Sino-Ocean chairman Luo Dongjiang (centre) celebrates with his co-workers at the company’s IPO
Regional financial markets may be regaining their trust in China’s real estate developers, as Sino-Ocean Land successfully priced a $1.2 billion dual-tranche bond yesterday.
The Beijing-based builder raised a $700 million five-year note as well as a $500 million 12-year note, according to story today in FinanceAsia.
The successful bond sale by the state-owned subsidiary of Chinese shipping giant, COSCO, is the first debenture sale by a Chinese developer since Shenzhen-based Kaisa Holdings defaulted on a $51.6 million loan on December 31st. Kaisa has subsequently failed to make an interest payment on a $500 million bond this month, as well as on a trust product obligation.
Sino-Ocean Breaks the China Bond Drought
After China’s domestic banks became more reluctant to lend to property developers in the last two years, the international bond markets became more important to the credit-hungry industry.

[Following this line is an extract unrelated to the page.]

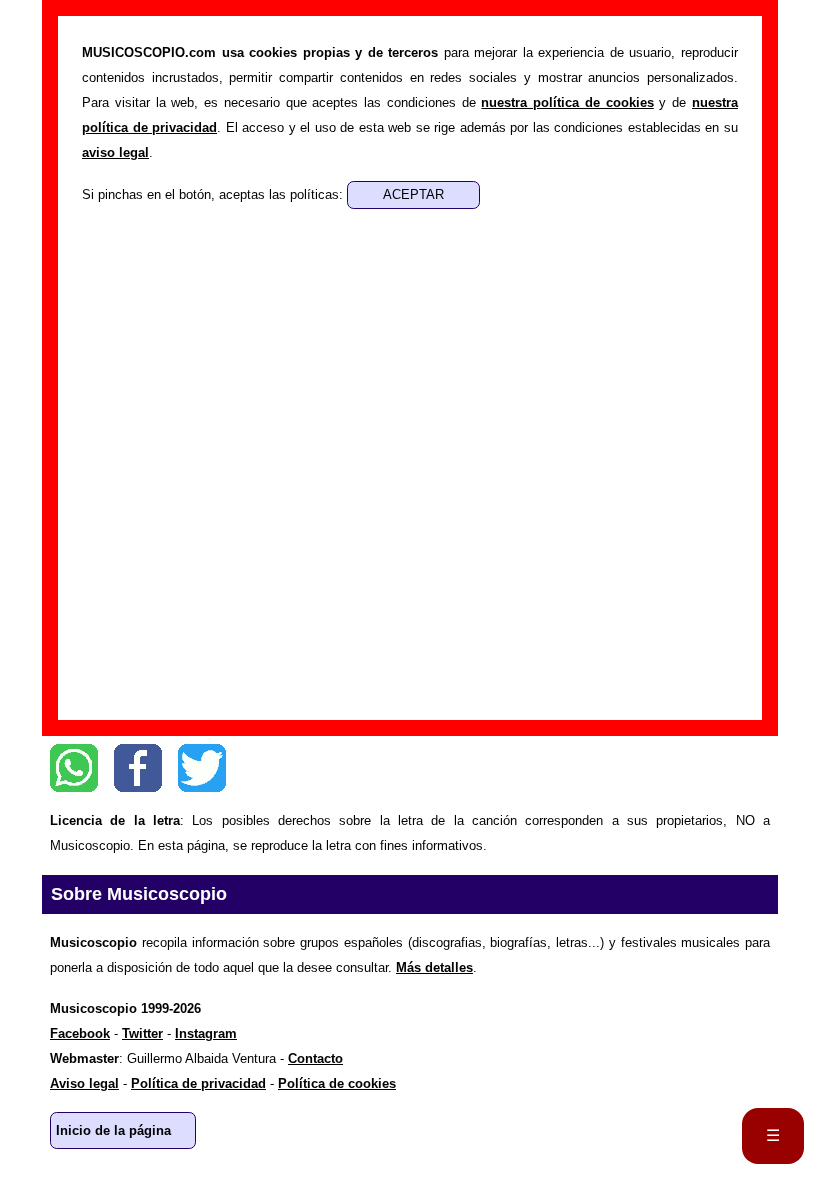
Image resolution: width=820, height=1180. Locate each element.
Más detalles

According to a story in the Financial Times, Chinese real estate companies raised $5.3 billion in US dollar bonds during the first three weeks of 2013 and $4.9 billion during the same period last year. For 2015, the Chinese core industry had raised $0 on the international bond markets until yesterday.
Sino-Ocean is seen as being able to break through both because of its strong state-backing through COSCO, and because of a revival in investor confidence that Kaisa bond-holders may be repaid and that the industry as a whole is not in danger.
Goldman Sachs Confident in Chinese Developer Debt
Some financial managers see the widespread concern over the viability of Chinese developer debt as a profit opportunity.
“It is actually creating really some attractive buying opportunities in good-quality assets that are being thrown out with the bad,” said Philip Moffitt, head of Asia-Pacific fixed-income at Goldman Sachs Asset Management, said in an interview published in Bloomberg today.
Moffitt added that, “The situation in the property market is precarious, but that isn’t a new phenomenon.”
Even Kaisa’s debt has recovered as reports spread that the Shenzhen government is looking for investors to take over the company. Some of the developer’s bonds were trading yesterday at 63.7 cents after sinking as low as 26.3 cents earlier in the month.
Kaisa Struggles to Sort Itself Out by February 9th
Confidence in Chinese developer debt could fall once again, however, should Kaisa fail to meet its bond obligations by February 9th, when the 30-day grace period on its January 8th default expires.
This week Sunac chairman Sun Hongbin, whose attempted merger with Greentown failed last year, declared himself the leading candidate to take over the troubled developer. Shenzhen Overseas Chinese Town and China Vanke are also said to be in the running. However, an unconfirmed report this week indicated that the Shenzhen authorities were unrelenting in their shutdown of sales at four of Kaisa’s projects.
While Kaisa did announce this week that it has hired a financial advisor to assist in restructuring its debt, the most important voice regarding the developer’s fate – the Shenzhen government – has so far remained silent.